RedHawk KVM-RT

Many computer systems only use fractional amounts of their processing power and resources when implemented on bare metal. By virtualizing operating systems, the full capacity of machines can be utilized as hardware resources are allocated to multiple virtual machines running in parallel on one physical system. Using virtualization to consolidate systems helps conserve resources, decrease waste, and reduce hardware and energy costs. Consolidation through virtualization also offers increased security because each virtual machine can be easily monitored and isolated from other parts of the system.

All components of a virtual machine are enclosed in a set of files that keeps the VM separate from the host and other VMs. Because a VM is independently set apart in this way, it can serve as an ideal location for a production environment to test software applications in development. Trial runs of software, operating systems, pages or applications that can result in system crashes or exposure to malicious threats will have no impact on elements outside of a single virtual machine.

Legacy software applications and phased-out operating systems may have difficulty running on newer hardware. Some legacy OS’s are supported as real-time virtual machines, which permit applications to run as if they were on bare metal hardware.

Dedicated systems may have singular purposes and only carry out specific processes for security or networking. These dedicated systems can be migrated as virtual machines onto newer hardware, the latter of which contains more resources than are needed for a single system’s specific processes. Overall, independent machines can be consolidated while maintaining a high degree of independence, performance, and security.

Virtual systems can serve as a convenient way to create backup copies of operating systems that are safely sandboxed from other operating systems, including the hosts. The virtual mobility of VMs also makes them and their associated data and programs easy to migrate from one storage location or host to another.

The RedHawk KVM-RT Configuration tool uses a single configuration file to define all real-time policies for the set of virtual machines managed by it. A virtual machine manager (VMM) can easily create ‘libvirt’ configuration files (XML) which can then be imported into KVM-RT. A single KVM-RT configuration file interacts with the many ‘libvirt’ configuration files to configure the VMs appropriately for real-time policies. The following two methods are available for VM creation:

• RedHawk Architect, which allows for the creation of tailored UEFI or legacy VMs
• VMM, a GUI interface through which VMs can be created an maintained.

During first-time configurations for VMs, most VMMs default to a CPU topology with many sockets and a single core per socket. This may result in sub-optimal performance. To improve real-time performance, the
tool allows for the modification of CPU topology to one socket with multiple cores. Furthermore, the KVM-RT Configuration Tool carries out a diverse range of scheduling, monitoring and operational tasks that increase security and help the hypervisor and VMs achieve fast, reliable performance.
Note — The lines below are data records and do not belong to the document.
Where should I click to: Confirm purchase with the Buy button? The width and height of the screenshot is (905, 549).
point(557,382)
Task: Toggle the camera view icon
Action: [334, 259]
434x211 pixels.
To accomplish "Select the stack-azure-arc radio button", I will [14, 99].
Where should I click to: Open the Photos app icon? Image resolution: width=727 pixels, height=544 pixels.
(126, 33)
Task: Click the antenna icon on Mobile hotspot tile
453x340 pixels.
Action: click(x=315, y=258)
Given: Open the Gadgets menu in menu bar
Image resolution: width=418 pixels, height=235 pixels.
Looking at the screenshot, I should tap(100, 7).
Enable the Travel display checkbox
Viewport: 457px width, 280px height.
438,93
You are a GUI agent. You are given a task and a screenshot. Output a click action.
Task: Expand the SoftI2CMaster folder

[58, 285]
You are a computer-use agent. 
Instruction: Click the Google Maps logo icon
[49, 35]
The KVM-RT Configuration Tool boots and shuts down the virtual machines, with the ability to scale and support multiple real-time and non-real-time VMs. The tool also provides a transparent picture of the environment, which consists of the hypervisor and virtual OS, and it monitors the VMs to ensure real-time performance. The NightStar tools running on the RedHawk Linux host support tracing and debugging of both the hypervisor and VMs, providing insights to tune and allow users to improve system performance. In addition, Concurrent Real-Time offers guaranteed event response time of less than 10 microseconds when running real-time VMs alongside non-real-time VMs on certified platforms.